(AIM OF THE EXERCISE): List, from the lines below, each one with "will" in it.

(Items from a data source)
※ ※ ※
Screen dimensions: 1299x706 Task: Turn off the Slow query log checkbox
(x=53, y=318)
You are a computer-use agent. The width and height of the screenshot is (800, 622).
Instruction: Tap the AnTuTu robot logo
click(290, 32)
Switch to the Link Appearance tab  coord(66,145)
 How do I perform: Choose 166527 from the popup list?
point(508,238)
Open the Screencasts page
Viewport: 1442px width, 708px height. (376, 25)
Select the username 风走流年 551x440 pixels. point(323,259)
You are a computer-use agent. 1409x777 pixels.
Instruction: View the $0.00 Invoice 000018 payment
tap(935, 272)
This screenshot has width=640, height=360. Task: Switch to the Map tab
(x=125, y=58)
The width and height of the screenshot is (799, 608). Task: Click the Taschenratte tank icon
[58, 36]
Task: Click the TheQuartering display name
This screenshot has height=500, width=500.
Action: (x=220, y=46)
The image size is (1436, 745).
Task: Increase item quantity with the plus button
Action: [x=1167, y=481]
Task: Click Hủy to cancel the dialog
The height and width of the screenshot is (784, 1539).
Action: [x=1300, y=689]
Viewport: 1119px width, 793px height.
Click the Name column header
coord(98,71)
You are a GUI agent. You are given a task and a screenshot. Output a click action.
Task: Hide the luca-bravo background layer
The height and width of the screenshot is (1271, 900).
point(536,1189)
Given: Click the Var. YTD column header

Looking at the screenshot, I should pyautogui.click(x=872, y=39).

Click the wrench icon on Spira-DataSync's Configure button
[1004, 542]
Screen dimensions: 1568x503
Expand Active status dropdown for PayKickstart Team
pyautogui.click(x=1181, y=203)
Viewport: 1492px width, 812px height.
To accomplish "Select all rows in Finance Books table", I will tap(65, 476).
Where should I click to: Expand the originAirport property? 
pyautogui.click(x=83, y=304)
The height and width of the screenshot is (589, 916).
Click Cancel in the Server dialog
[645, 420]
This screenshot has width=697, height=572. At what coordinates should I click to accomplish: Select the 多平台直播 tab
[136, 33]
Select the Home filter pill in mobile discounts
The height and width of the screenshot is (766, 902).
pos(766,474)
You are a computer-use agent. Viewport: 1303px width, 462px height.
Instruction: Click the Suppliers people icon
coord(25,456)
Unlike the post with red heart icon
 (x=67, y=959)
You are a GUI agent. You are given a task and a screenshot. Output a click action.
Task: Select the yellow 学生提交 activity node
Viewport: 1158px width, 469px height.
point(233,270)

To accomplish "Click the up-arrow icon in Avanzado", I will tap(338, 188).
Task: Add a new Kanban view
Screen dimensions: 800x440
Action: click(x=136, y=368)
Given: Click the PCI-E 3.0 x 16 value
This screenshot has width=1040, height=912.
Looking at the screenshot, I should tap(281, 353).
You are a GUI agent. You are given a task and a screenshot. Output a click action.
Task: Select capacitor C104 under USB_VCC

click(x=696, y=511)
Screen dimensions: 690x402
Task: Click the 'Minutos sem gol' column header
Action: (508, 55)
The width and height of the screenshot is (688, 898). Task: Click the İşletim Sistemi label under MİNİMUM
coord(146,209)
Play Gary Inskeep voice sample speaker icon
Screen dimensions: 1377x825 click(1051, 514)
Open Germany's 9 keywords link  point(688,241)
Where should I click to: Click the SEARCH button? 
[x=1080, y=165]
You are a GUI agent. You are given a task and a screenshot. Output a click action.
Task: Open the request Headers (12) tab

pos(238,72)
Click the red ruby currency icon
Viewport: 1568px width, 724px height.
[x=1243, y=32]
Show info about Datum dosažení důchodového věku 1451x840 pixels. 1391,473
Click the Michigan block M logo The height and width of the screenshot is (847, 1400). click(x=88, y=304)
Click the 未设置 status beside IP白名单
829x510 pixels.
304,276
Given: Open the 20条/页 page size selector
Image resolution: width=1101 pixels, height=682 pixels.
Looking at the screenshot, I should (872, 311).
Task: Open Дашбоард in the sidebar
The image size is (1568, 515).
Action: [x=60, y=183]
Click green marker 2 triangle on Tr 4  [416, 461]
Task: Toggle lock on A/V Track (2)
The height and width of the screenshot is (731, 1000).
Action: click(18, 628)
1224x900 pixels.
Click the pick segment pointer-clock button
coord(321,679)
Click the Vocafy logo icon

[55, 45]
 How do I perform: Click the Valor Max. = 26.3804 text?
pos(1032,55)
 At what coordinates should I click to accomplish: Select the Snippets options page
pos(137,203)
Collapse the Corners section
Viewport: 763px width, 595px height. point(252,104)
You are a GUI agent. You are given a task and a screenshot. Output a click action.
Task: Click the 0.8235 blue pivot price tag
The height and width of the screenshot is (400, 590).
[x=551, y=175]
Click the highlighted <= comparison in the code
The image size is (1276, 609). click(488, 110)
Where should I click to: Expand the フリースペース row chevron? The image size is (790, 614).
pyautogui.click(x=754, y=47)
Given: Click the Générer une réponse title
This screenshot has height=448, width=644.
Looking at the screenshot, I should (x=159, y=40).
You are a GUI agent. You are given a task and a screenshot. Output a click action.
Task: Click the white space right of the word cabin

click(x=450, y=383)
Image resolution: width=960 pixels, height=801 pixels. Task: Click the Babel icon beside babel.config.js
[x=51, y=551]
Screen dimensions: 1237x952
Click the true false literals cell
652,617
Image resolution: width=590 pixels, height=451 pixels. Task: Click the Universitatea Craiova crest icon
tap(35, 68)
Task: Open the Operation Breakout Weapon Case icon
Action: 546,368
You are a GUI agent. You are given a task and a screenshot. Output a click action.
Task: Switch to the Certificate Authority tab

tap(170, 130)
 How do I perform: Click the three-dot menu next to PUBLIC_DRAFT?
※ ※ ※
(WORKED SOLUTION):
To accomplish "Select all rows in Finance Books table", I will tap(65, 476).
To accomplish "Click the up-arrow icon in Avanzado", I will tap(338, 188).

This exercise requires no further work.